== Task brief ==
Your reply should consist solely of the lines from the one containing "Toggle Dönüşt. Kontr. Göster checkbox" through the end of the data, restated word for word.

[Stored data]

■ ■ ■ ■ ■

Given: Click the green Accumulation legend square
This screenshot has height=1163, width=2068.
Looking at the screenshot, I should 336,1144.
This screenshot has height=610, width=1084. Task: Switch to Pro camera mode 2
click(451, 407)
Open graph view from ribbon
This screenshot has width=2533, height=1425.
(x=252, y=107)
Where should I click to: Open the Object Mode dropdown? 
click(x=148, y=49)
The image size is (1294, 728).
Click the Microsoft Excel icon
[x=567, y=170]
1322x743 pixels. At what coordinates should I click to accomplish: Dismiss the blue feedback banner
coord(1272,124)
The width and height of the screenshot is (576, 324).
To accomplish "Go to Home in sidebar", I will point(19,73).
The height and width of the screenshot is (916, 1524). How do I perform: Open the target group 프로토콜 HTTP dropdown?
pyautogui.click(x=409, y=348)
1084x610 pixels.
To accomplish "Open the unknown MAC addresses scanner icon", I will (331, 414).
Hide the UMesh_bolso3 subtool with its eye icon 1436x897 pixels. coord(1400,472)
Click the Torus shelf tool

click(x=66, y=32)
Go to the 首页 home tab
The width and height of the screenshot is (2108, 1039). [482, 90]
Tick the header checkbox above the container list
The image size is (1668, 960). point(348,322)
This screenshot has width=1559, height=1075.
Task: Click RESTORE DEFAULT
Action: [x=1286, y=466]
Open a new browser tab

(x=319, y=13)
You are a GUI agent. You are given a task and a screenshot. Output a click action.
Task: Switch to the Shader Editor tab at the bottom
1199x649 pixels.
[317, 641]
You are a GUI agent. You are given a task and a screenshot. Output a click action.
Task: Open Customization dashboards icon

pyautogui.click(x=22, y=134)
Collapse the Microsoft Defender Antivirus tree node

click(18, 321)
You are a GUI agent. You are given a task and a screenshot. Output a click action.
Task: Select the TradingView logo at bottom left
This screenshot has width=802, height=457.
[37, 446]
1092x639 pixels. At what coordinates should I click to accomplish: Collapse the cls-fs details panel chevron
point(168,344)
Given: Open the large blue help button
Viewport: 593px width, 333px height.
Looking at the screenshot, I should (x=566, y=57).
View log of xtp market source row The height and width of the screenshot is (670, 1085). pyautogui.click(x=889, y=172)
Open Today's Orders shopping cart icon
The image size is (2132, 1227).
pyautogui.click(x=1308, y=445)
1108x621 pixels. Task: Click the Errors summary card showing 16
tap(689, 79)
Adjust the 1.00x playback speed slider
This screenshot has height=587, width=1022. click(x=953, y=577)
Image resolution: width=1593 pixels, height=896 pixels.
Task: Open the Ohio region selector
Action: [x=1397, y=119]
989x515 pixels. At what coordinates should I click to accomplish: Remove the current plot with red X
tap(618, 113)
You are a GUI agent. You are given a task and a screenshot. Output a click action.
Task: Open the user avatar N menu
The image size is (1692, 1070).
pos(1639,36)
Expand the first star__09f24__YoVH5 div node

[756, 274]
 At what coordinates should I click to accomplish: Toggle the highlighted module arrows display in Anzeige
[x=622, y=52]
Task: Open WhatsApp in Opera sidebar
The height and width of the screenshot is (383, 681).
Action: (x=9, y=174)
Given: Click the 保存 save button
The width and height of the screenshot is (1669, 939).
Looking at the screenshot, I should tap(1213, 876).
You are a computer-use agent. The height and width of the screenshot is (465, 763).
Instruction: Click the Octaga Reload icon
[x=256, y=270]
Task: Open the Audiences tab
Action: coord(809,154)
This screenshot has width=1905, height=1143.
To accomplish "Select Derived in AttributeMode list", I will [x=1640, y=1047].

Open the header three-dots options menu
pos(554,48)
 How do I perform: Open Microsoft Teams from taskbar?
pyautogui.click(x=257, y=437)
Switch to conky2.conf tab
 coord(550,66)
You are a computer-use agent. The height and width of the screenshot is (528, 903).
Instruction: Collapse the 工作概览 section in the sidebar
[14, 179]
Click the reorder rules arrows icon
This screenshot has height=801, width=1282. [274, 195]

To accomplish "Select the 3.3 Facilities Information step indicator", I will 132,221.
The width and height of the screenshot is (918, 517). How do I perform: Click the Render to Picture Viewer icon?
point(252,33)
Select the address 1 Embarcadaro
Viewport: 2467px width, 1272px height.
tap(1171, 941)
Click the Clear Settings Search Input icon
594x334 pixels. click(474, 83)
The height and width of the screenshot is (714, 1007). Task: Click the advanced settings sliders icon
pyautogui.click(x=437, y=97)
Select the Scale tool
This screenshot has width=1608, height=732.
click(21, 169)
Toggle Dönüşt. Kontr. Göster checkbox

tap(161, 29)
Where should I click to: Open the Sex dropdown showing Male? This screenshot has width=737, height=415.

■ ■ ■ ■ ■

== Solution for this problem ==
Toggle Dönüşt. Kontr. Göster checkbox

tap(161, 29)
Where should I click to: Open the Sex dropdown showing Male? This screenshot has width=737, height=415.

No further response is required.